This past week, Google unveiled its new application, “Google Wave” which will be released later this year. (To see the presentation of Wave by Google, click below.)
Wave at once makes communication and collaboration easier and makes it more personal. Think of it as combining the intimacy of e-mail and chat-rooms with the malleability of wikis and organization of Flickr or Facebook.
In an interesting post by Mitch Joel of twistimage.com, the fact that the Wave is a more personal form of social media may require marketers to rethink (again) how to approach social media. What might count is not the quantity of links, friends or followers (sorry Ashton), but the quantity of the relationships. The key for marketers (or organizations), therefore, is not to focus on broadcast social media (getting on all media, measuring numbers of unique links/friends/followers) but to focus on micro social media, smaller disparate groups bounded by strong trust. Think Tara Hunt’s whuffie factor or soup metrics.

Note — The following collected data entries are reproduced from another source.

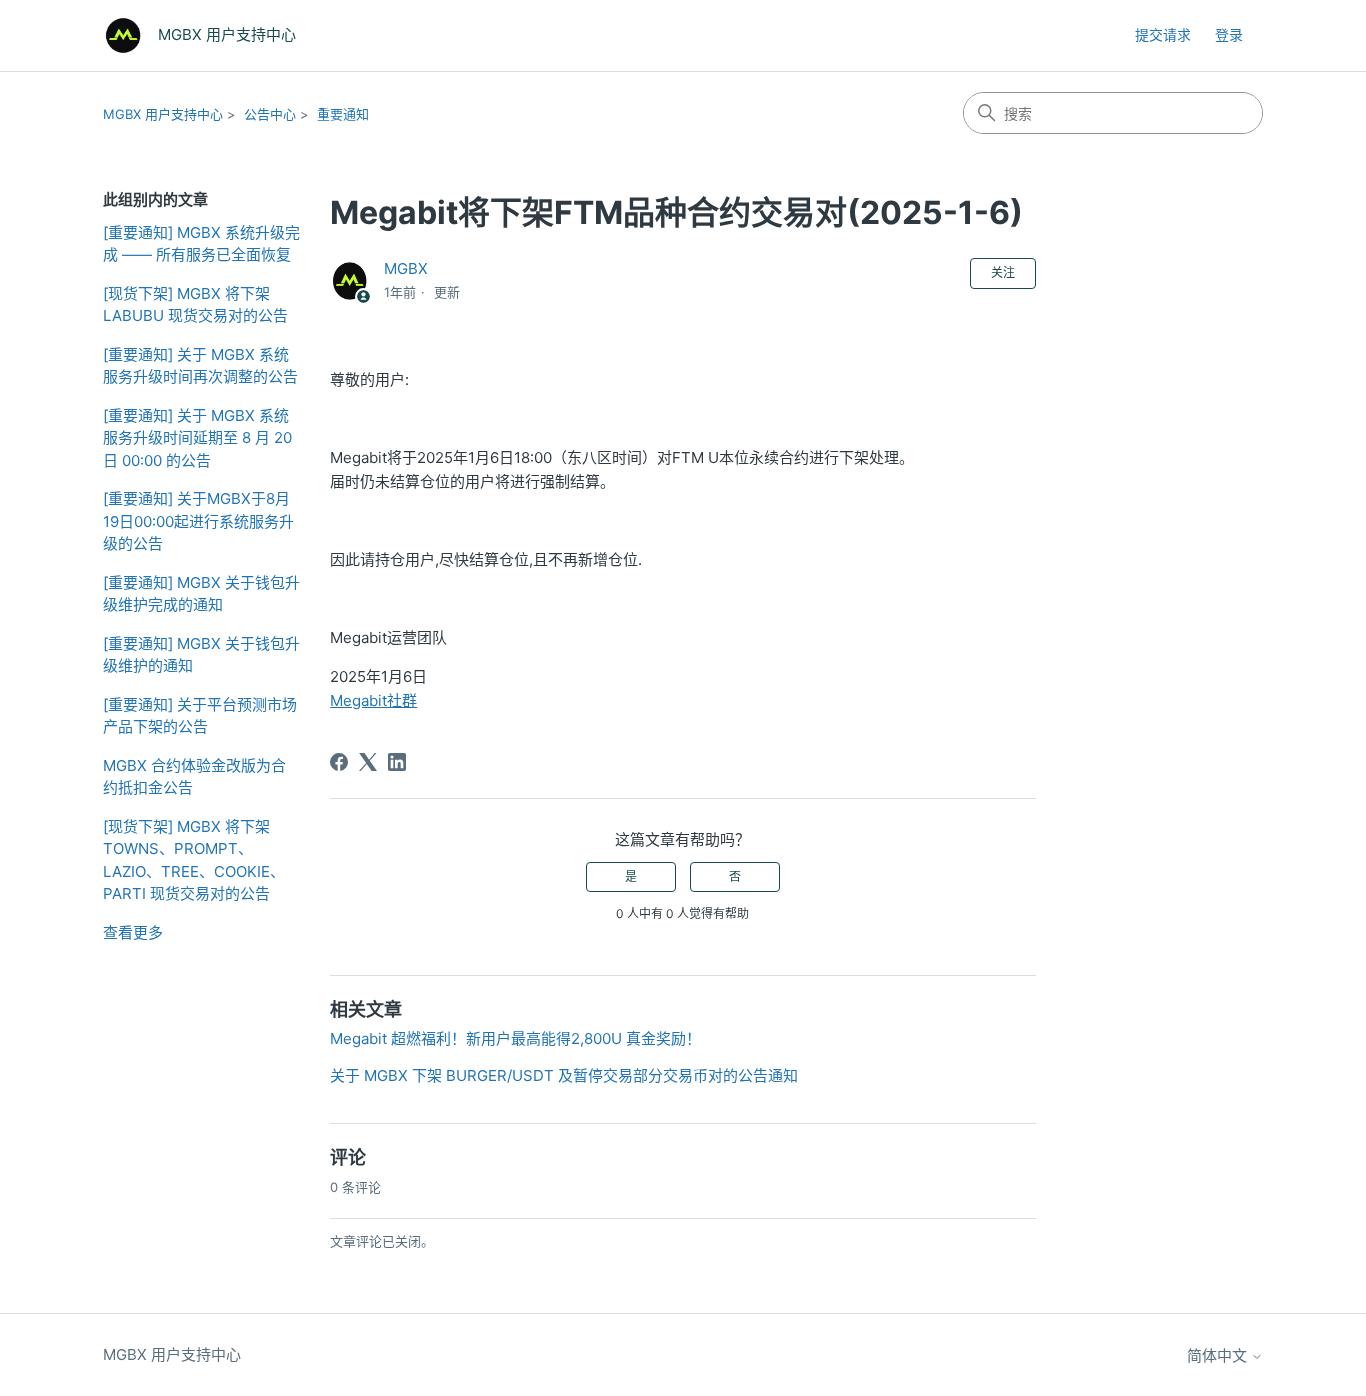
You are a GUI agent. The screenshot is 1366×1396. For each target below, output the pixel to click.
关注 (1003, 272)
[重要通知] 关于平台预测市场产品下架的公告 (200, 716)
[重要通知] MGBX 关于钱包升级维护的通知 (201, 655)
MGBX (406, 268)
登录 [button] (1229, 34)
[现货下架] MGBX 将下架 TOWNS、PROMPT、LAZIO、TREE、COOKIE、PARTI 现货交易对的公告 (194, 860)
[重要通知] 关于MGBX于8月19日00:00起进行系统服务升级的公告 (198, 521)
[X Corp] (368, 762)
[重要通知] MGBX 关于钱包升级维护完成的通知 (201, 594)
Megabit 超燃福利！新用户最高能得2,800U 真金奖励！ (515, 1038)
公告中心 (270, 114)
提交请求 (1163, 34)
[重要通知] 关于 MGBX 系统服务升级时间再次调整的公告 (200, 366)
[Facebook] (339, 762)
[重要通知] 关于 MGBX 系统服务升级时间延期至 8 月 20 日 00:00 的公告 (197, 438)
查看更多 (133, 932)
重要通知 (343, 114)
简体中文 (1219, 1355)
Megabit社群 (373, 700)
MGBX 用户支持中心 (163, 114)
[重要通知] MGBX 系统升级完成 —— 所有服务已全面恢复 (201, 244)
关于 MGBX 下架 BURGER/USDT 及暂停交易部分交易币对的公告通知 (564, 1075)
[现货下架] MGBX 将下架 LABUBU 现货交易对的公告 (195, 305)
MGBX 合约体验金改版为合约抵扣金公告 (194, 777)
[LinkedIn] (397, 762)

The question is, what metrics do you therefore us to define success? If we’re focused on the quality of the relationship more than the quantity of the relationship, perhaps we should focus on repeat visits more than unique visitors. If Person A has 20 friends that she speaks to, but they don’t speak back and Person B has 5 friends, but they all speak back to her on multiple occasions, which person do you want to market to? Conversely, if you are a business, how much time and money do you want to spend expanding your universe rather than engaging the clients you currently have and let them talk about you (or invite you) to their friends.

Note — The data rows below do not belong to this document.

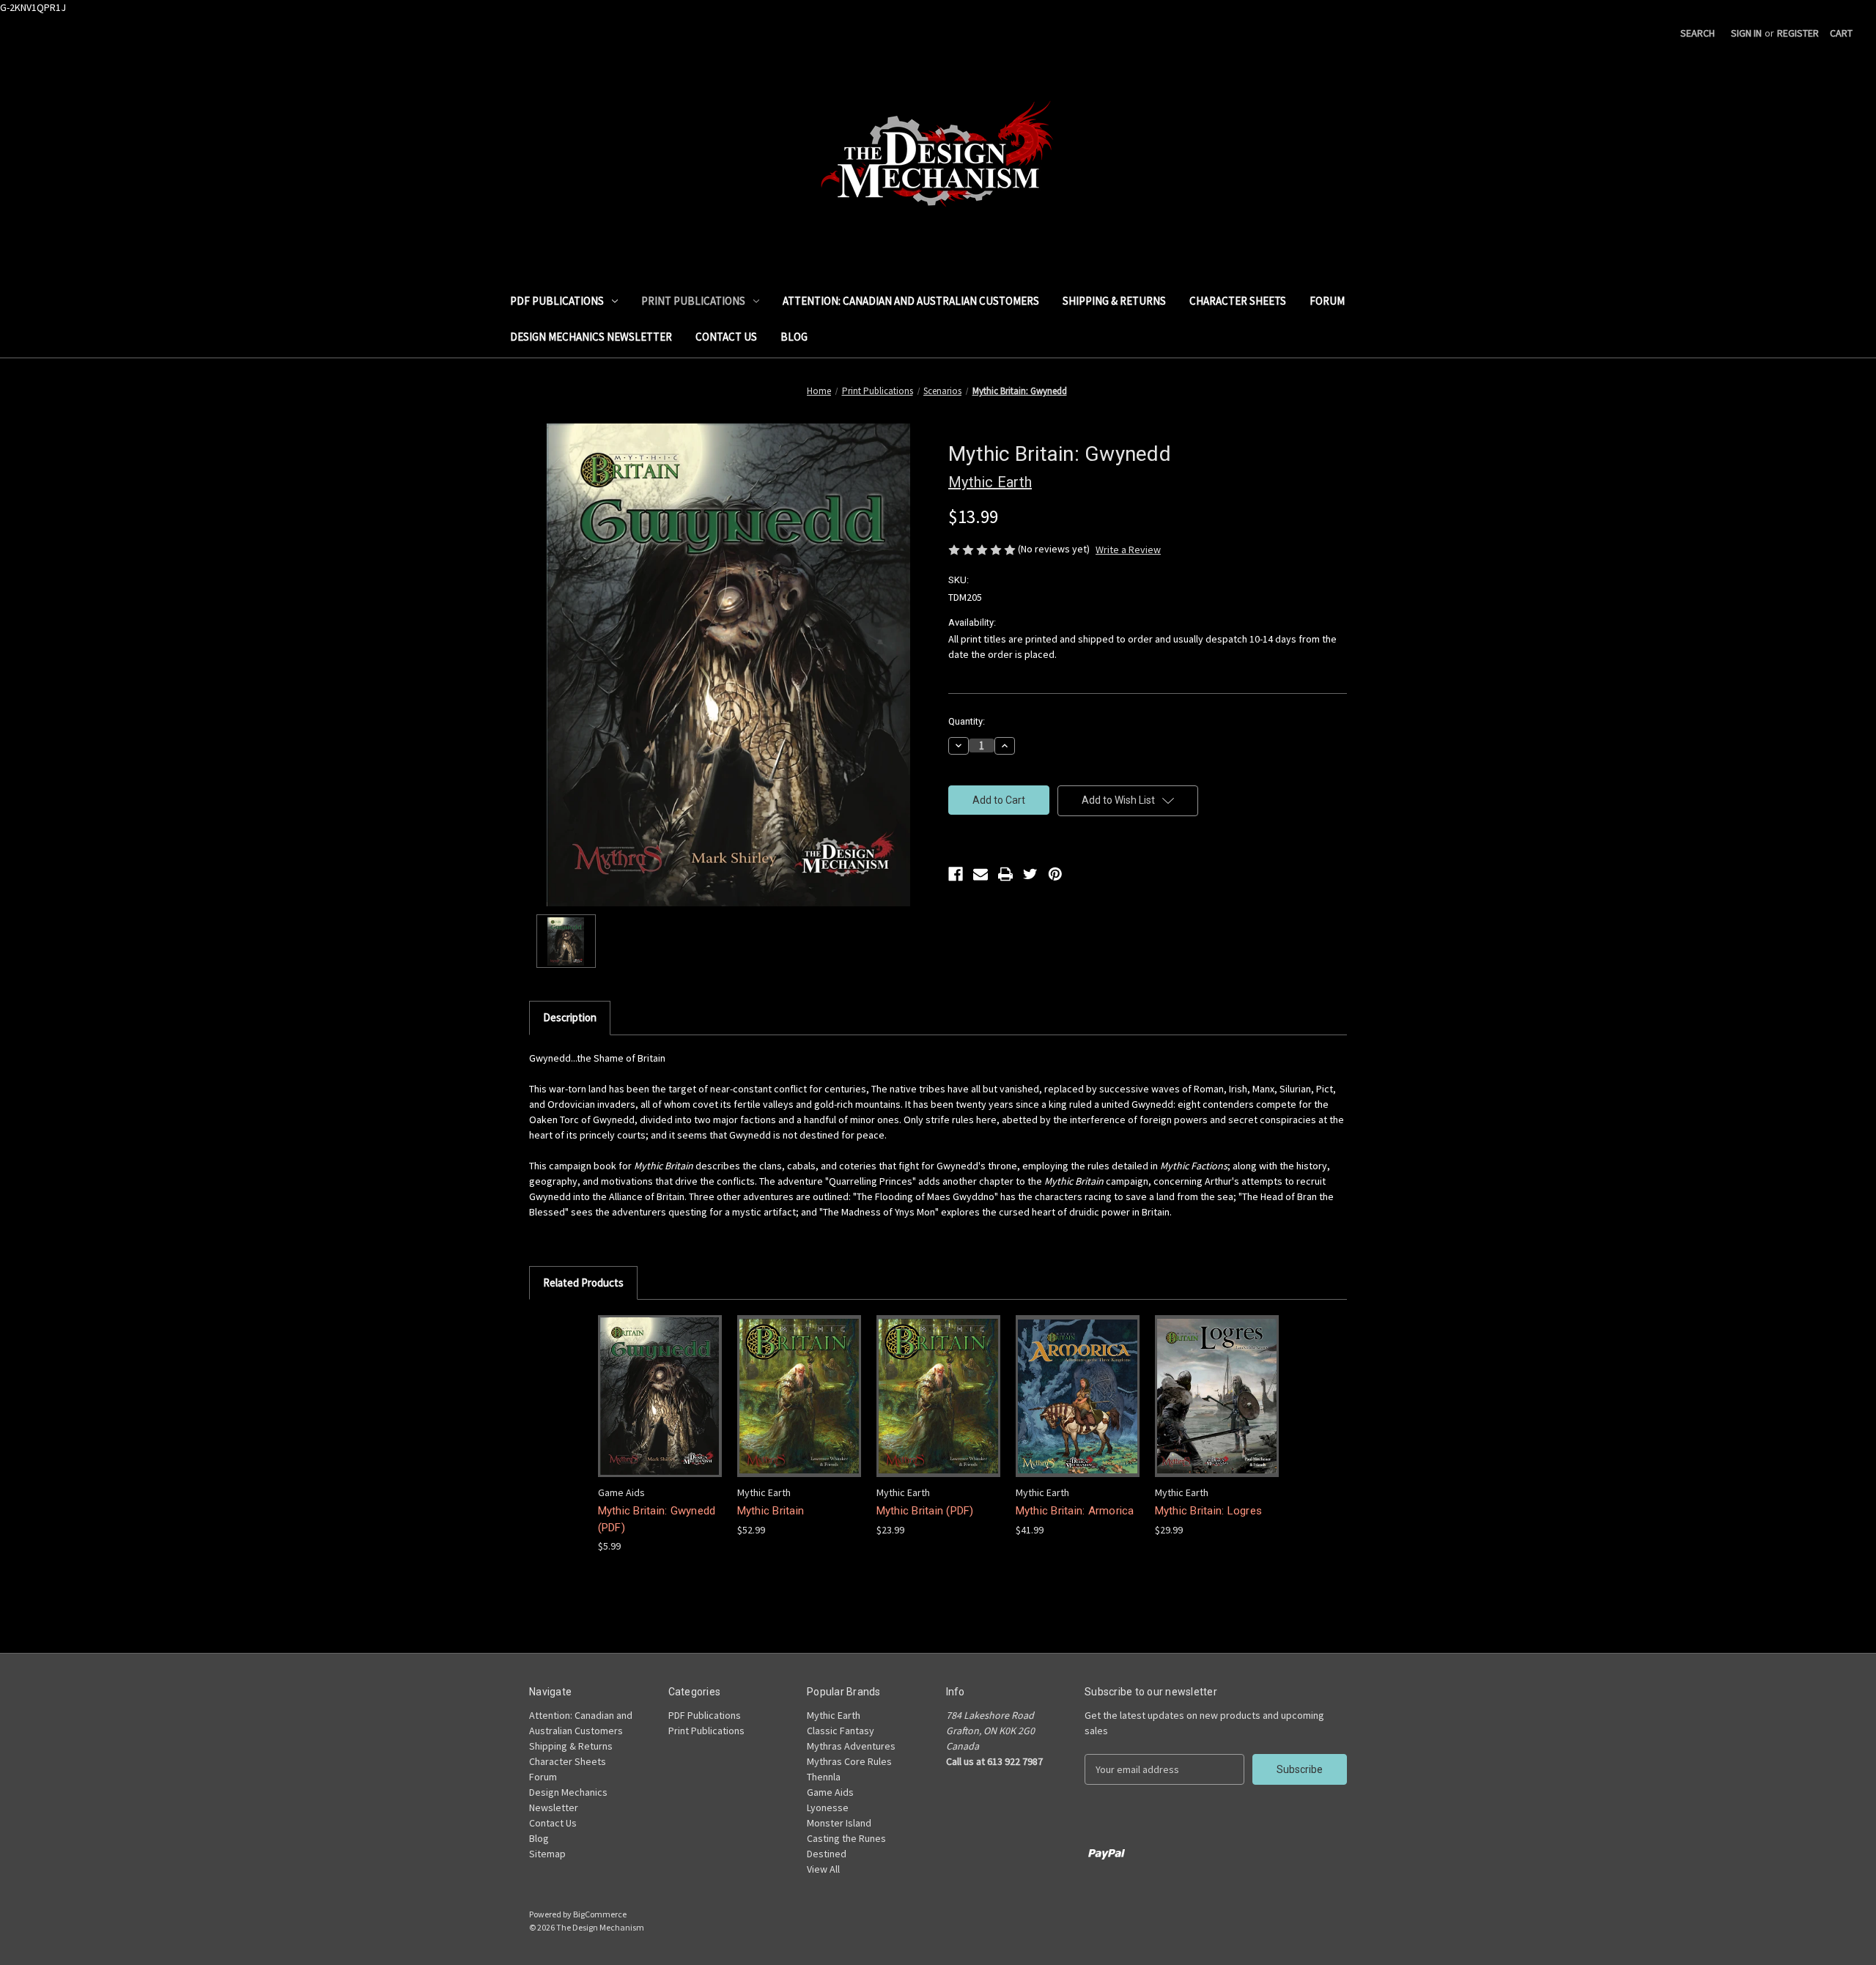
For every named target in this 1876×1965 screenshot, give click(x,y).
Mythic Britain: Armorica (1075, 1510)
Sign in (1746, 33)
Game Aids (830, 1792)
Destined (826, 1853)
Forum (1327, 301)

I initially thought that the beauty of social media was that you could scale conversations from the living room to the stadium, that you can extend yourself to the world. Regardless of what new technology is out there, I think, however, that the beauty of social media is to enable us to create rich, engaging “living room” experiences with a discrete group of trusted individuals (and, perhaps, firms) regardless of setting.
Think micro-social and the whole world might not be yours. However, the world that is important — your world — might be.